🤖 AI Summary
This work addresses the challenges of multi-step task execution in large-scale tool libraries, including planning complexity, the absence of effective evaluation frameworks, and high computational overhead. To this end, the authors introduce SLATE, the first benchmark platform for evaluating tool-augmented agents that supports diverse and valid execution trajectories. They further propose an Entropy-Guided Branching (EGB) algorithm that dynamically expands decision branches based on predictive uncertainty, adaptively balancing exploration and exploitation. Experimental results in a synthetic e-commerce API environment demonstrate that the proposed approach significantly improves both task success rates and computational efficiency, validating its scalability and robustness in tool-intensive scenarios.
📝 Abstract
Large Language Models (LLMs) have significantly advanced tool-augmented agents, enabling autonomous reasoning via API interactions. However, executing multi-step tasks within massive tool libraries remains challenging due to two critical bottlenecks: (1) the absence of rigorous, plan-level evaluation frameworks and (2) the computational demand of exploring vast decision spaces stemming from large toolsets and long-horizon planning. To bridge these gaps, we first introduce SLATE (Synthetic Large-scale API Toolkit for E-commerce), a large-scale context-aware benchmark designed for the automated assessment of tool-integrated agents.
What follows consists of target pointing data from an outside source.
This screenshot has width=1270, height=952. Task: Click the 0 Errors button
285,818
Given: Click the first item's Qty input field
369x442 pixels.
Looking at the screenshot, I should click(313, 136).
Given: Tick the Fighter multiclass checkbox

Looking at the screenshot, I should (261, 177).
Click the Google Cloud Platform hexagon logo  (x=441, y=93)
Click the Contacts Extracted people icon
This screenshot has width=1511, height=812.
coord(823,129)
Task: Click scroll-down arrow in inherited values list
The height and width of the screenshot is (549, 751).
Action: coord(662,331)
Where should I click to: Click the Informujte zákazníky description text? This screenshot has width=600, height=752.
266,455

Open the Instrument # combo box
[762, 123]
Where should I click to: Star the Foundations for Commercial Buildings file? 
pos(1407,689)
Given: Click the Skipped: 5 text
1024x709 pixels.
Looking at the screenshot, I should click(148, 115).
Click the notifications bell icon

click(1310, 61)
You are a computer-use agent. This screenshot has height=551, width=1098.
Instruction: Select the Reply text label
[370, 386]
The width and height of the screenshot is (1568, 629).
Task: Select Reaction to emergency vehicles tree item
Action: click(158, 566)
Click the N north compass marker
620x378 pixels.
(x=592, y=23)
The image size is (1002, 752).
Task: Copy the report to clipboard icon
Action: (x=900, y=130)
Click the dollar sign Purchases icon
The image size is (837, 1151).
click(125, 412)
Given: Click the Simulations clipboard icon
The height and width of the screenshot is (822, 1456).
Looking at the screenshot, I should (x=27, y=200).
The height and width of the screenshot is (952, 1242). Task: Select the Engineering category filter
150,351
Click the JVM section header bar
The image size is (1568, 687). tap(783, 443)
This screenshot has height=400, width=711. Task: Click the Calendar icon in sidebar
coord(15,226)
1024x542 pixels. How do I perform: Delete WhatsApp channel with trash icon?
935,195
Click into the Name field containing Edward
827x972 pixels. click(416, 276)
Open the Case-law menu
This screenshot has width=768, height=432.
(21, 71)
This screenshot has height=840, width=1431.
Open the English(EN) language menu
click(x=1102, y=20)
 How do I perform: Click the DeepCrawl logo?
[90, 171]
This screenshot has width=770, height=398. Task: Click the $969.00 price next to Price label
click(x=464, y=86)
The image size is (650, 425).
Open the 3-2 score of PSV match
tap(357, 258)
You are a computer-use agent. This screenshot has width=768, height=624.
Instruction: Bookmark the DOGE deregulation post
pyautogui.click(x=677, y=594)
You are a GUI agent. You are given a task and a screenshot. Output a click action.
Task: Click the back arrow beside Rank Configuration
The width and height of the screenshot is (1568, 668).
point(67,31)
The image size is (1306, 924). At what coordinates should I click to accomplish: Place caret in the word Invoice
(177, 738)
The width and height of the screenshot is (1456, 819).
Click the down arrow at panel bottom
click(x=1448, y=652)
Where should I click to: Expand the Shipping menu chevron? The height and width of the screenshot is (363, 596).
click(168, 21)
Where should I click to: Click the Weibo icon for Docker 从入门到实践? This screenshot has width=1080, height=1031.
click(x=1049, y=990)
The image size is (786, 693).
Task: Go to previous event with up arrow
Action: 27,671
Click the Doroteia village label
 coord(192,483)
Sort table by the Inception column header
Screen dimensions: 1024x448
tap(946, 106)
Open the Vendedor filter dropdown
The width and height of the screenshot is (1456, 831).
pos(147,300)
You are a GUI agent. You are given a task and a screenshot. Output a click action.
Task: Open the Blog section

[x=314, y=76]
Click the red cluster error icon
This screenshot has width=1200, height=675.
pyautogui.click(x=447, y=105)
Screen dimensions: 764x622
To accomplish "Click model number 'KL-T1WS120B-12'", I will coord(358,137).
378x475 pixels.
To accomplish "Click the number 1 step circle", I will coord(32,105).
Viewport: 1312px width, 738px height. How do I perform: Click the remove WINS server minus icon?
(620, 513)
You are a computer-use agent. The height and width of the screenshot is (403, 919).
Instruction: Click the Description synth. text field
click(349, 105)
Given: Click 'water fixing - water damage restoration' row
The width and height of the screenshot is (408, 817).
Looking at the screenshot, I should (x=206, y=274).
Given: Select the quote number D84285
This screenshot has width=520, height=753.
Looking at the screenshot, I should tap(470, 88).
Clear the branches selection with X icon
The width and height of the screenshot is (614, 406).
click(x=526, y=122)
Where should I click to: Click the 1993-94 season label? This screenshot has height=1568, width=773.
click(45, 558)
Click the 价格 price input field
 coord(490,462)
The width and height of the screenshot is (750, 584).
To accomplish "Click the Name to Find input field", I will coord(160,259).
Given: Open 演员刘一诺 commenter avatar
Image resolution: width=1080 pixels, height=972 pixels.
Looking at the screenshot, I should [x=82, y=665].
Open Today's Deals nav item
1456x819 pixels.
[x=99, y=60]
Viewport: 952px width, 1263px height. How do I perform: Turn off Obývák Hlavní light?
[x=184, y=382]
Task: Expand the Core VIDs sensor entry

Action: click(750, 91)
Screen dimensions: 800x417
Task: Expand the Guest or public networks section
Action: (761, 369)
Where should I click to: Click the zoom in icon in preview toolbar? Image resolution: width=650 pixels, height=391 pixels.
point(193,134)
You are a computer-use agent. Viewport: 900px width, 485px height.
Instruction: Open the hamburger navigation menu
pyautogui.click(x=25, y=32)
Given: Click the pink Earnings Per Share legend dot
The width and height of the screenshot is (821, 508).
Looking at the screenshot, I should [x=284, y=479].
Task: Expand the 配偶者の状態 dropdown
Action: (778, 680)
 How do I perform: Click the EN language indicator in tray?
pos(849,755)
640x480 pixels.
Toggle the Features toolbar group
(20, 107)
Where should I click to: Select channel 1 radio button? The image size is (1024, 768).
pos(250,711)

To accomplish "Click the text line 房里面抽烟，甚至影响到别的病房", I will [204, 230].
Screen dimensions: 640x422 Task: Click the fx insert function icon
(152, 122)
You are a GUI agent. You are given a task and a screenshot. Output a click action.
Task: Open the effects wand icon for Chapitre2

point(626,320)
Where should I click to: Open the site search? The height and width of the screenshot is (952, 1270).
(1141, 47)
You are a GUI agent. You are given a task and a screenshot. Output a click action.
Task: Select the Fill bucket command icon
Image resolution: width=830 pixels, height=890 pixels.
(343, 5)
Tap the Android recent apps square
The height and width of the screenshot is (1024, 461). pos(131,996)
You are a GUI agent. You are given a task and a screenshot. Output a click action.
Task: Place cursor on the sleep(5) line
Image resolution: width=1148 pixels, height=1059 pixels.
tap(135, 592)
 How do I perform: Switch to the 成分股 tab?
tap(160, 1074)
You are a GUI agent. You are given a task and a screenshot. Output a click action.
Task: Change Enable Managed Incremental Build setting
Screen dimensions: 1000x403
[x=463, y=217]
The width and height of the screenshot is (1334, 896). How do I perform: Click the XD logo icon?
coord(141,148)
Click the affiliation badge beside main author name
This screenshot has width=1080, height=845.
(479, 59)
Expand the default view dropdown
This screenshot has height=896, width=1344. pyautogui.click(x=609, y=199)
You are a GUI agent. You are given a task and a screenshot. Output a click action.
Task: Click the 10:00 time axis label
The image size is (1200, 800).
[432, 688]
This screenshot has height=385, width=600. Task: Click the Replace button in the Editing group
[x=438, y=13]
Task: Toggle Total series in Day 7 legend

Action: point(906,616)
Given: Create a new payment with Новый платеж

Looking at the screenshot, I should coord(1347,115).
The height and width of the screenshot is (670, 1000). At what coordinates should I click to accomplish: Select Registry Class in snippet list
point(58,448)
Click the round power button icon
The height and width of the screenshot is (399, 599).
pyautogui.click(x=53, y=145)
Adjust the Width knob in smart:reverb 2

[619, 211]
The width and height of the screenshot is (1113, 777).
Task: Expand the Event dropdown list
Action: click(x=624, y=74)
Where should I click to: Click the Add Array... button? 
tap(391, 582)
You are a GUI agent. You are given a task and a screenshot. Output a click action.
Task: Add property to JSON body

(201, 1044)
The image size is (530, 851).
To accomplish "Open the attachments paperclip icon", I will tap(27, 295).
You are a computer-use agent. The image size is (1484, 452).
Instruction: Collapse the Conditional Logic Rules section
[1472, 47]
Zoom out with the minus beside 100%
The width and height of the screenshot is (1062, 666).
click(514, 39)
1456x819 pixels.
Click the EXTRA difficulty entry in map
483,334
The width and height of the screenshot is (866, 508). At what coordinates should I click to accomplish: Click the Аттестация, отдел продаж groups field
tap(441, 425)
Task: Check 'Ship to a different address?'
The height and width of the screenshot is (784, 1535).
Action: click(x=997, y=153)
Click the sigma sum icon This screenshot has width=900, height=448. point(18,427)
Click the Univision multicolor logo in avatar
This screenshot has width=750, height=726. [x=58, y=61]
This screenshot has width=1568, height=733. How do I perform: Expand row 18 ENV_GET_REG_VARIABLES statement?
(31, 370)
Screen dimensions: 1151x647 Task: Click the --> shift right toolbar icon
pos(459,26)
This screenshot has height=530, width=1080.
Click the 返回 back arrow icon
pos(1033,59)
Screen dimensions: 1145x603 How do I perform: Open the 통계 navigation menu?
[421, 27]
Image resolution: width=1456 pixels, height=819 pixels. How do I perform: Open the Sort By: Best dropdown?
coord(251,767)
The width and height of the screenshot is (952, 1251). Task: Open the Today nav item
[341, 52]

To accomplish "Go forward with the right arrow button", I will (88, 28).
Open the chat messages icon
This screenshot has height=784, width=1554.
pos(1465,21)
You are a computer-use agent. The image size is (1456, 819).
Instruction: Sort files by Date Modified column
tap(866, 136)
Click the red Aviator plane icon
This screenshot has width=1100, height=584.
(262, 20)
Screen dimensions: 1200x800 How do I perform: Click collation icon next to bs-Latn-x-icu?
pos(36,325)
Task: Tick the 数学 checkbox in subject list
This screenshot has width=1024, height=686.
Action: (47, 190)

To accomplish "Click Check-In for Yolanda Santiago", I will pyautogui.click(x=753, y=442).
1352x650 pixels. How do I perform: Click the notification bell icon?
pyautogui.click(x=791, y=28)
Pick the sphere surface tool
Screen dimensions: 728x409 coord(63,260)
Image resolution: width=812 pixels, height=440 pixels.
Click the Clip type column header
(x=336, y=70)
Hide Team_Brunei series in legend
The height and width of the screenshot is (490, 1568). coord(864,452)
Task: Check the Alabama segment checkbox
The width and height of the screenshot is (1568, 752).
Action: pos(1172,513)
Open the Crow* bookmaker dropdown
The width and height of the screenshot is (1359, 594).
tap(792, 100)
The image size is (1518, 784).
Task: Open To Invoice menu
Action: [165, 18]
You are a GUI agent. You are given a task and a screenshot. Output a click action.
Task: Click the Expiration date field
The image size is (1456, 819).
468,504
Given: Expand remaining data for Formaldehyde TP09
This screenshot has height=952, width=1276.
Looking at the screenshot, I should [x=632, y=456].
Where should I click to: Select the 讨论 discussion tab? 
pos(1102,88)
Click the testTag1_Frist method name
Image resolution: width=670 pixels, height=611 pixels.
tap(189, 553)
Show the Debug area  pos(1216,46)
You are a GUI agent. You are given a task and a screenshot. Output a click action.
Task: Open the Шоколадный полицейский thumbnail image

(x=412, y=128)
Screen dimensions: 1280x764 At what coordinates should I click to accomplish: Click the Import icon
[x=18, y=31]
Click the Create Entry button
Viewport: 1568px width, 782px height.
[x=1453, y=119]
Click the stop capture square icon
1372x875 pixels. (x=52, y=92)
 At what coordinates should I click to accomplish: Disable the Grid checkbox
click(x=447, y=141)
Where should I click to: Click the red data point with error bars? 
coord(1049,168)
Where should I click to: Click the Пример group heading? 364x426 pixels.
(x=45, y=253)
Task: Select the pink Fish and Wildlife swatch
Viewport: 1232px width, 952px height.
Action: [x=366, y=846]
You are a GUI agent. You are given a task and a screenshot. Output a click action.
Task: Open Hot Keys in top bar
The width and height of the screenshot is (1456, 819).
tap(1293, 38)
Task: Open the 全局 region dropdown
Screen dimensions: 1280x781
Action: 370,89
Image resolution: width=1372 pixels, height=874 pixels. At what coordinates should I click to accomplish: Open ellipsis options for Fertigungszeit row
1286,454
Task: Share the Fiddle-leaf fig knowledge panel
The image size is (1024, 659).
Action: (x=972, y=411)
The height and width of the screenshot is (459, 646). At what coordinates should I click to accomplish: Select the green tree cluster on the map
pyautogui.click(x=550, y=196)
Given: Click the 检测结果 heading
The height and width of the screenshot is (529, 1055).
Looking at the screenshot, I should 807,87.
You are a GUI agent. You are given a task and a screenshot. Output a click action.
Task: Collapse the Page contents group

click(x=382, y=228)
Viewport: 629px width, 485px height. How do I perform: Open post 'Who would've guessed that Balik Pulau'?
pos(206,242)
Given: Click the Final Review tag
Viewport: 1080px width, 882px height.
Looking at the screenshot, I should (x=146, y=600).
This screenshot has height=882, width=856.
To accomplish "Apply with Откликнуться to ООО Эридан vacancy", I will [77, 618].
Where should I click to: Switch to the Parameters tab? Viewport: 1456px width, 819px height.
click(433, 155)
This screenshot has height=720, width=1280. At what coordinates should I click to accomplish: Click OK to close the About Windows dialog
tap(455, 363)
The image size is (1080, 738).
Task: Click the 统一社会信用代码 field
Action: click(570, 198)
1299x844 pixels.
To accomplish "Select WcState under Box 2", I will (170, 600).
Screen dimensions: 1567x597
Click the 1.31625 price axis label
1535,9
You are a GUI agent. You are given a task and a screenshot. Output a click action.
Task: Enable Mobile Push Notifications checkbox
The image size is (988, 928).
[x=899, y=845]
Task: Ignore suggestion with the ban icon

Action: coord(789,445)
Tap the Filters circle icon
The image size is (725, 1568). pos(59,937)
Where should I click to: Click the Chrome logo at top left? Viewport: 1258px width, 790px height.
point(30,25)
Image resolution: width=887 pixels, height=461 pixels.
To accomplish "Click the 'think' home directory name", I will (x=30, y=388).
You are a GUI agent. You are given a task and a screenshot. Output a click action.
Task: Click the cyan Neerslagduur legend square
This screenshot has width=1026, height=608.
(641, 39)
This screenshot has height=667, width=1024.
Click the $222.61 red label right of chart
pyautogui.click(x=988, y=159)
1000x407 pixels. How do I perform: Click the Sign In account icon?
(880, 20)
Unlike static metrics, SLATE accommodates diverse yet functionally valid execution trajectories, revealing that current agents struggle with self-correction and search efficiency. Motivated by these findings, we next propose Entropy-Guided Branching (EGB), an uncertainty-aware search algorithm that dynamically expands decision branches where predictive entropy is high. EGB optimizes the exploration-exploitation trade-off, significantly enhancing both task success rates and computational efficiency. Extensive experiments on SLATE demonstrate that our dual contribution provides a robust foundation for developing reliable and scalable LLM agents in tool-rich environments.